When I visited Darek last year, I was blown away by the vast mountain of wood chips located on one side of his property. He explained that he employs wood chips as ground cover for all of his plantings, and the mountain is periodically replenished by the truckload by arborist friends—much to the chagrin of the county, which looks askance at massive mounds of mulch, as the fermenting mass generates heat and can present a fire hazard. Indeed, I shoved my hand deep into the fermenting mass, and it felt like a heating pad, and I understood how it might pose a fire risk (he assured me that the mulch mountain quickly finds its way into the various plots he works in Sonoma). All too often, we look at organic agriculture as a matter of inputs and outputs and fail to consider Rodale’s central argument: organic farming is all about building soil health, and healthy soil yields more nutritious and flavorful fruit. Mulch and the thriving soil biome that it facilitates are key to everything Darek does. Darek once observed, “I like to fix broken things,” and he does operate as a bit of a vineyard savior, taking neglected and abused parcels and bringing them back to productive life.

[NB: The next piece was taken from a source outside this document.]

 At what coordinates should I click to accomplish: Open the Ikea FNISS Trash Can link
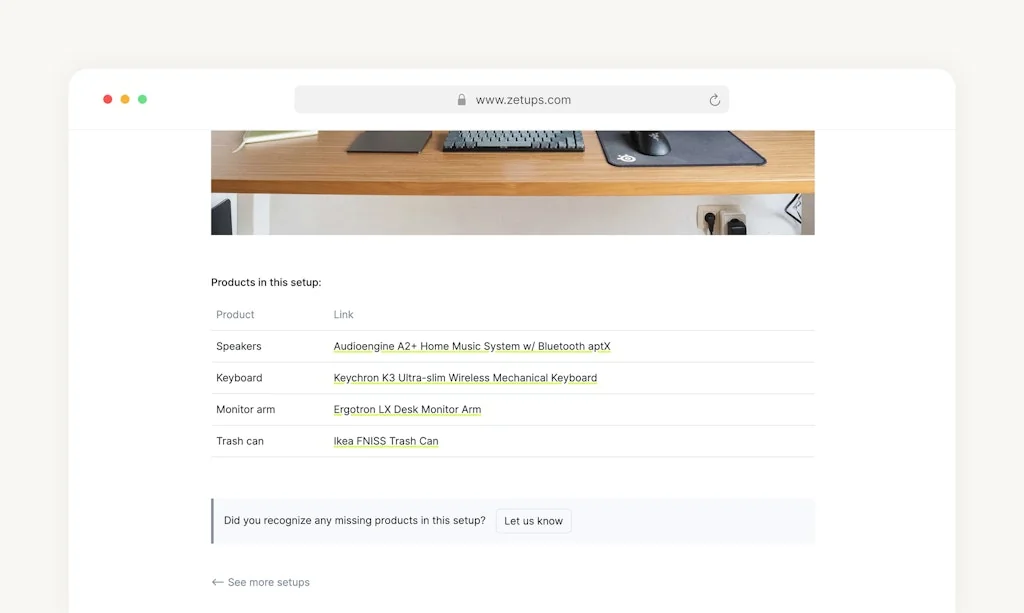tap(386, 441)
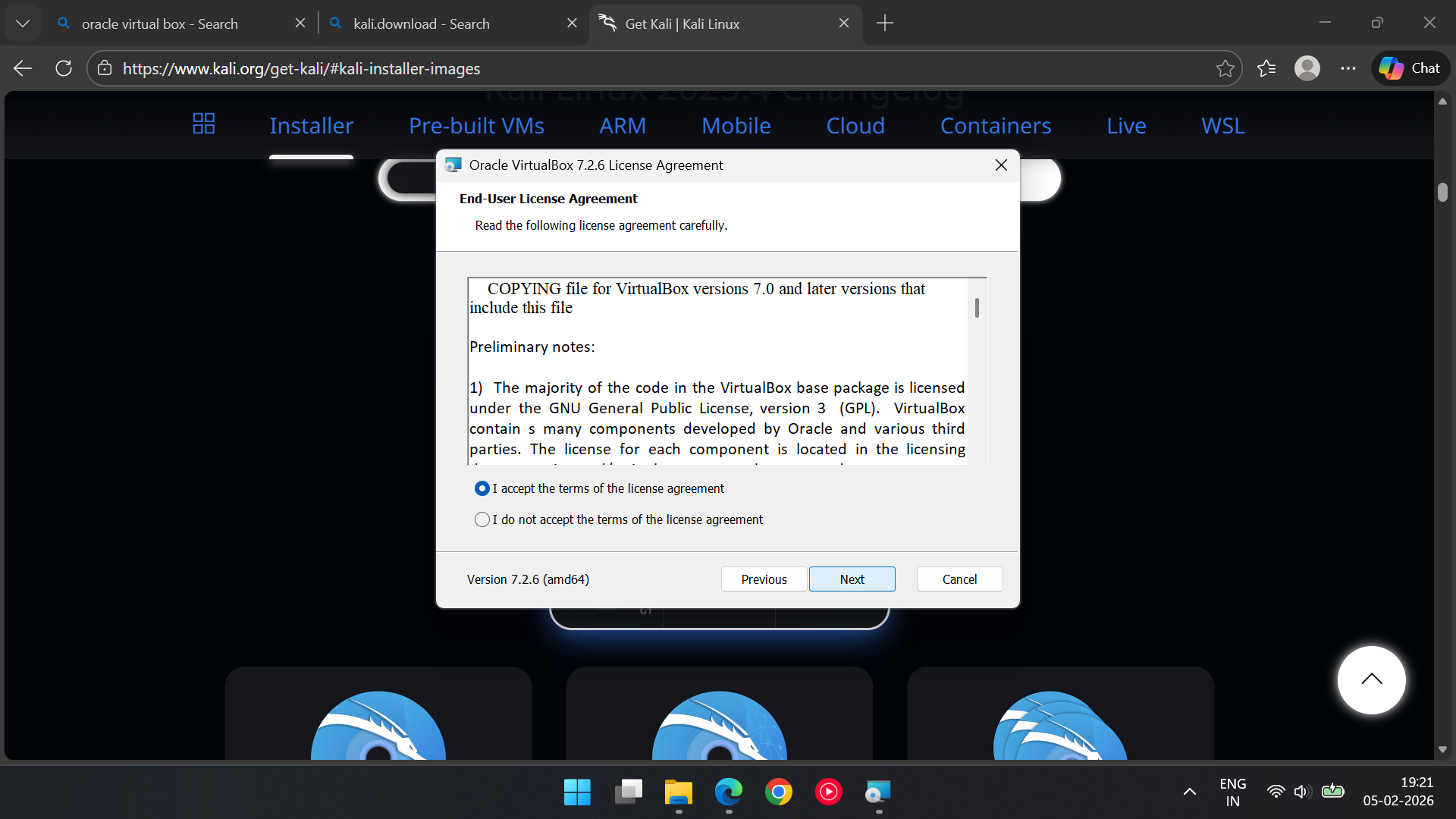1456x819 pixels.
Task: Add this page to favorites star
Action: (x=1225, y=68)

We’ll be tasting a wine, now with 15 years of bottle age, made from a plot of centenarian abouriou planted by his great-grandfather in the 1890s. Few in California work this old variety from southwestern France, and fewer than 1,000 acres of it are still under cultivation in France today. I asked Darek why his great-grandfather chose to work with this obscure grape, and his response was simply, “he liked it.” We’ll also be tasting new releases of two customer favorites: one is “L’Aureate,” a skin-contact chardonnay that’s 180 degrees different than pretty much any other California manifestation of the variety; the other is “Single Cloud,” a co-fermentation of red and white grapes from a tiny vineyard that you can circumambulate in ten minutes. To follow, three other co-fermentations, all from different plots, and with quite a varied roster of varieties, ranging from mondeuse to trousseau gris.